Exercise requirements ::
Set down each entry below exactly as written, keeping the pictures out.

(Collected data entries)

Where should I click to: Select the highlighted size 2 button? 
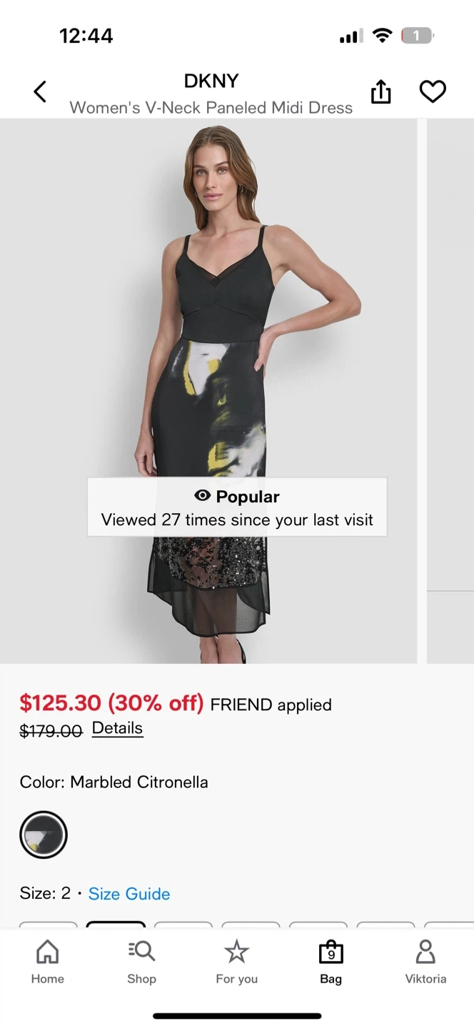click(x=116, y=925)
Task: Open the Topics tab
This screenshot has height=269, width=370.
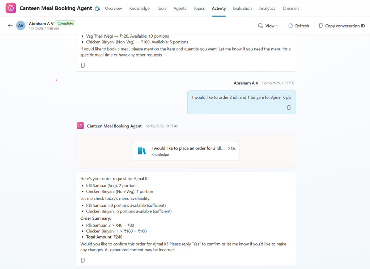Action: 199,8
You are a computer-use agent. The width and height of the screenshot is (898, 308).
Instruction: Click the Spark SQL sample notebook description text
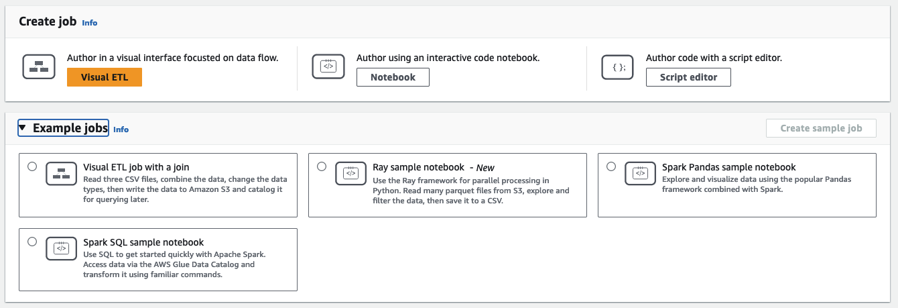pyautogui.click(x=174, y=264)
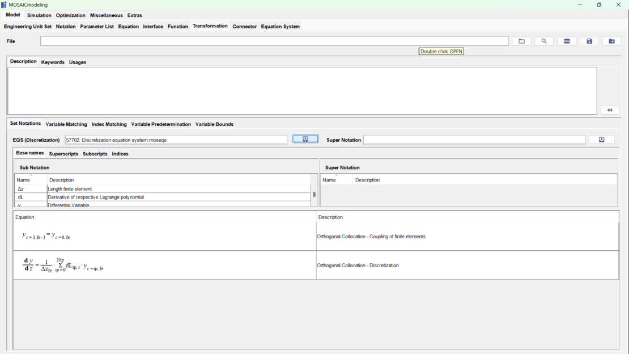Image resolution: width=629 pixels, height=354 pixels.
Task: Click the NEW file icon button
Action: pos(567,41)
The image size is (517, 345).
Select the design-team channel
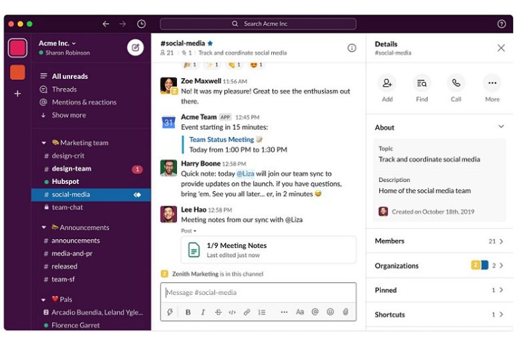[71, 169]
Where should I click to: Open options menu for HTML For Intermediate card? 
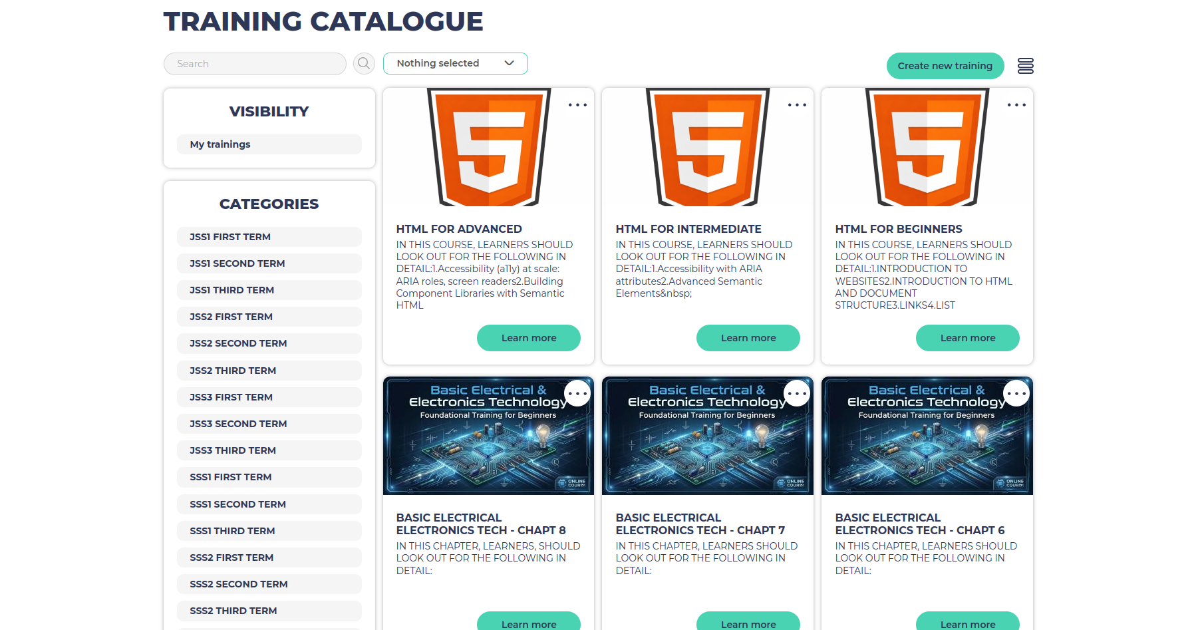point(797,105)
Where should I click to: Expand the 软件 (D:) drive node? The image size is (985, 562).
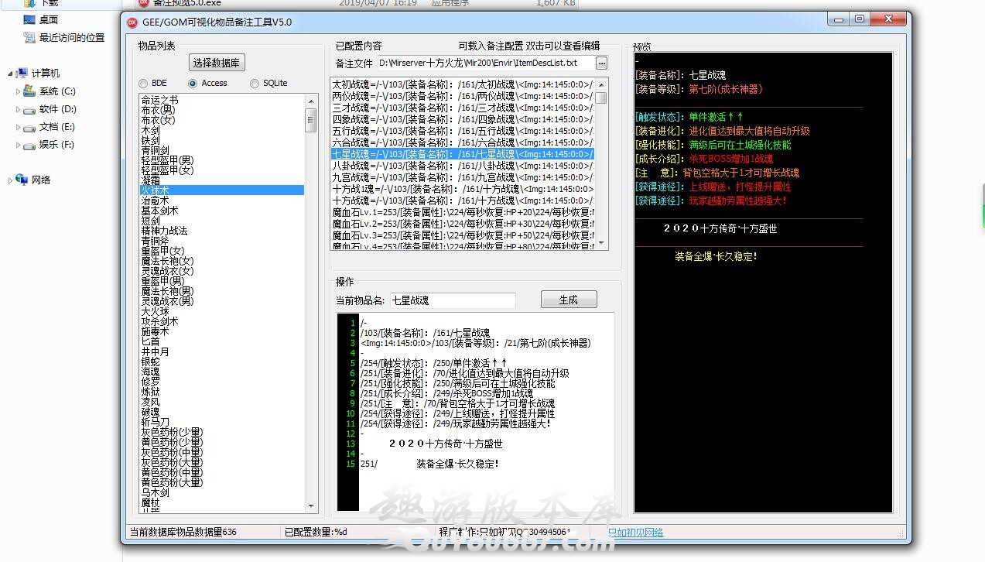pyautogui.click(x=19, y=109)
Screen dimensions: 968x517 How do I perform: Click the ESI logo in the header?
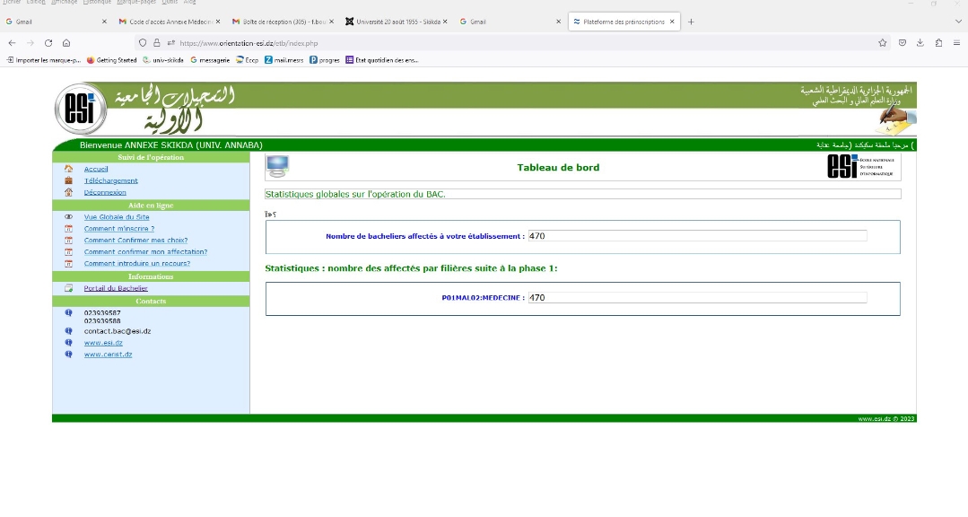(80, 109)
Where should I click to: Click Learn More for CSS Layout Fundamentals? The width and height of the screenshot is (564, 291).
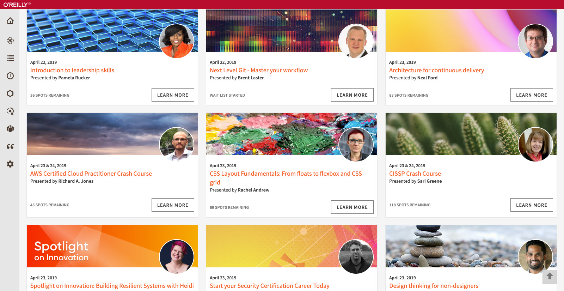[352, 207]
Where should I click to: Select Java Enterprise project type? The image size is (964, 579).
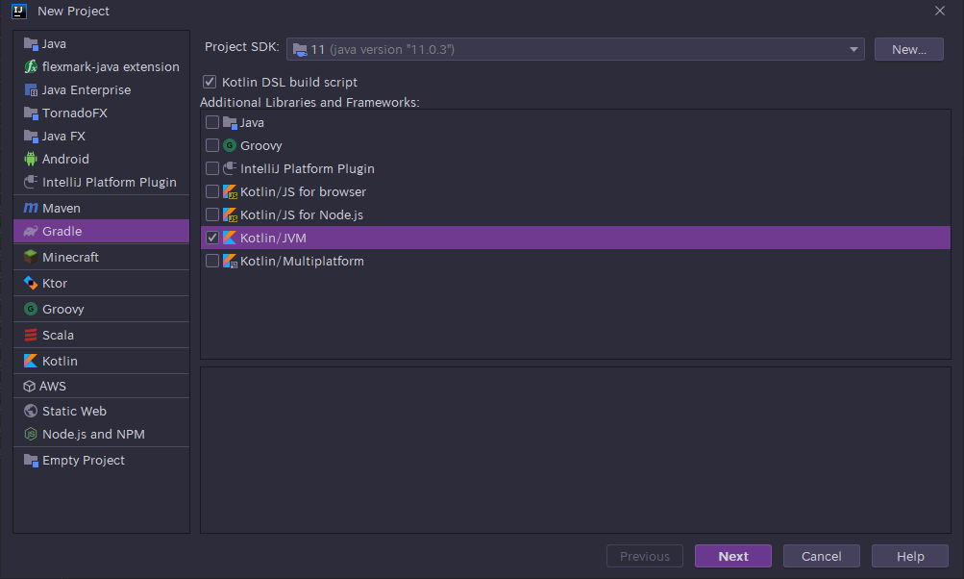click(x=86, y=89)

Final answer ::
Where should I click to: Select the highlighted size 2 button? 
click(x=116, y=925)
Task: Open the Topics tab
This screenshot has height=269, width=370.
Action: 199,8
You are a computer-use agent. The width and height of the screenshot is (898, 308).
Instruction: Click the Spark SQL sample notebook description text
pyautogui.click(x=174, y=264)
Image resolution: width=629 pixels, height=354 pixels.
Task: Click the NEW file icon button
Action: pos(567,41)
The image size is (517, 345).
Select the design-team channel
[71, 169]
Where should I click to: Open options menu for HTML For Intermediate card? 
point(797,105)
Where should I click to: Expand the 软件 (D:) drive node? The image size is (985, 562).
pyautogui.click(x=19, y=109)
Screen dimensions: 968x517 How do I perform: Click the ESI logo in the header?
(80, 109)
Where should I click to: Click Learn More for CSS Layout Fundamentals? The width and height of the screenshot is (564, 291).
[352, 207]
Where should I click to: Select Java Enterprise project type? The image size is (964, 579).
click(x=86, y=89)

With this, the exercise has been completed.